The OPEC reported this Monday that its production fell in March by almost 8 million barrels per day (mbd), 27.5% less than what was pumped in February, due to the war in Iran and the blockade of the Strait of Hormuz, which mainly affected Iraq and the countries of the Persian Gulf.
The figure, calculated by independent institutes, included in the March monthly report of the Organization of the Petroleum Exporting Countries (OPEC), reflects the impact of the first month of the war started against Iran on February 28 by the United States and Israel.
The report notes that “the events east of Suez”, an allusion to the Hormuz blockade and Iranian attacks on oil industry facilities in countries in the region, caused a drastic drop in supplies from Saudi Arabia, Kuwait, the United Arab Emirates, Iraq and, to a lesser extent, also from Iran, while Venezuela slightly increased its pumping.
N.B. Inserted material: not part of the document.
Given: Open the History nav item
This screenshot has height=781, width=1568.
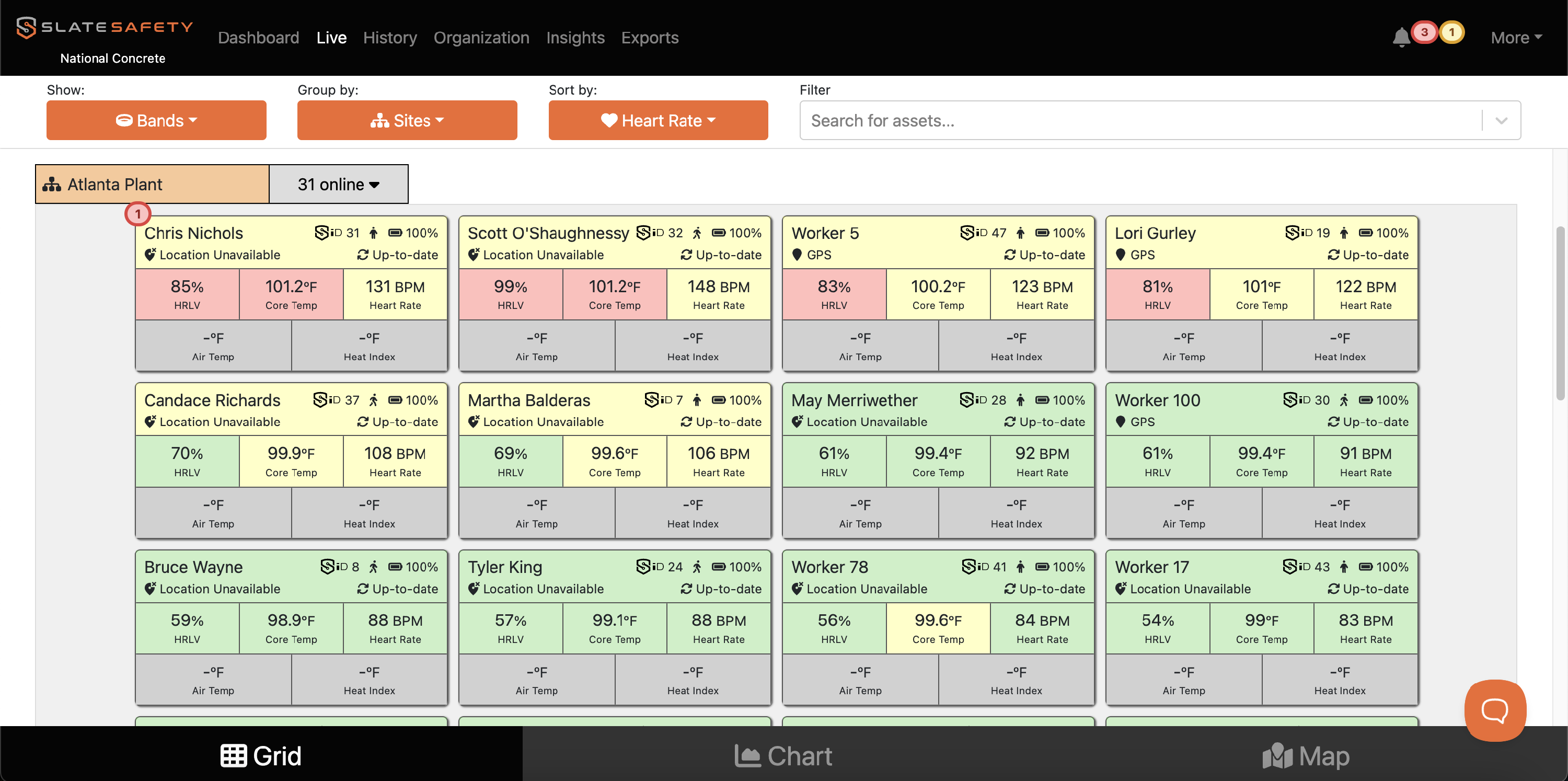Looking at the screenshot, I should pos(389,38).
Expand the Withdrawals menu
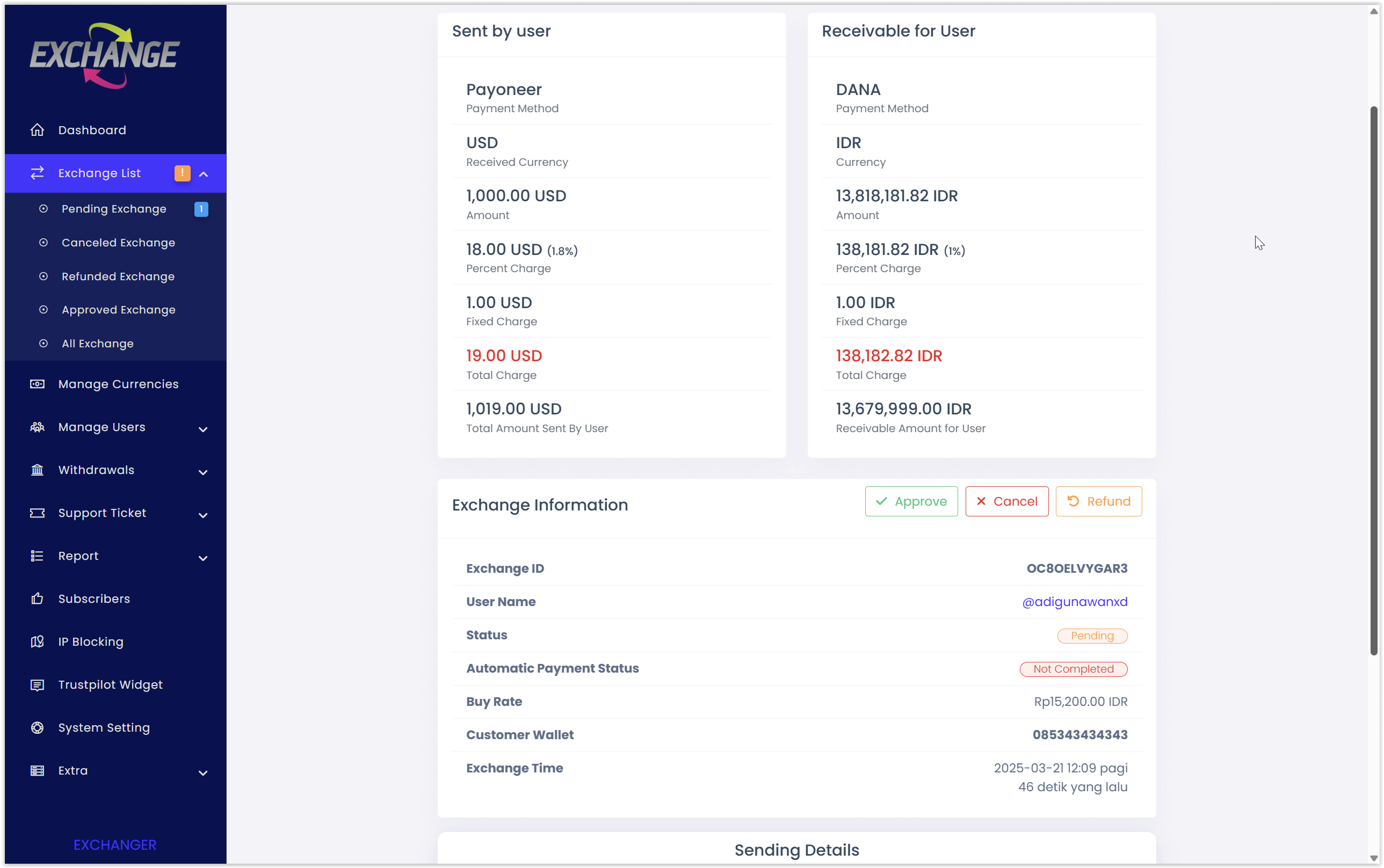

According to these calculations, Iraq was the most affected, as its extractions sank to 1.62 mbd, 2.5 mbd less than in February, while Kuwait fell to less than half, going from 2.58 to 1.21 mbd.
Saudi Arabia stopped supplying 2.3 mbd (10.1 mbd in February, 7.8 mbd in March) and the United Arab Emirates subtracted 1.5 mbd (3.4 mbd in March, 1.9 mbd in February).
Much smaller is the loss of Iranian barrels, estimated at 0.18 mbd (3.2/3.0 mbd), as well as that of five other OPEC partners, with Venezuela and Nigeria being the only ones that increased their production a little: by 0.79 mbd, up to 9.88 mbd, Venezuela, and by 0.22 mbd, up to 7.8 mbd, Nigeria.
In total, OPEC production as a whole fell from 28.6 mbd to 20.7 mbd between February and March.
The price of a barrel used as a reference by OPEC, a basket of twelve qualities of crude oil, one for each member country, reflected these cuts with strong increases, to a peak of $146 on March 19.
The monthly value stood at 116 dollars, 48 dollars more than the February average, according to OPEC.
As for the ten allies of the group, Bahrain was also affected, with a drop by half, from 152,000 to 74,000 barrels per day, unlike the rest, which show little monthly variations, except for an increase of 254,000 bd from Kazakhstan.
The OPEC+ group (OPEC and allies, including Russia) saw its output drop from 42.75 to 35 mbd, the second largest reduction in the history of the group, since the 10 mbd voluntarily applied in 2020 to stop the collapse in oil prices caused by the covid pandemic.
This Monday’s report does not include data for April or the implications of the fragile ceasefire and the closure of Hormuz by the United States to also prevent the departure of ships from Iranian ports after an attempt to close a peace agreement failed.
The document indicates that the situation especially affects the production of crude oil products.
“Global refinery processing rates fell sharply in March, recording the largest monthly decline since April 2020,” says OPEC.
Despite these turbulences, which have skyrocketed the prices of crude oil and its derivative products, OPEC maintains unchanged its one-month forecasts for the growth of the world economy, of 3.1% in 2026 and 3.2% in 2027, and for the increase in demand for the planet’s “black gold”, estimated at 1.4 and 1.3 mbd, respectively.
Of course, for the near future, the oil organization admits that an exacerbation of the situation is expected due to the usual increase in demand for fuel for land and air transport during the summer holiday season in the northern hemisphere, which could lead to higher prices for gasoline, diesel and kerosene for airplanes.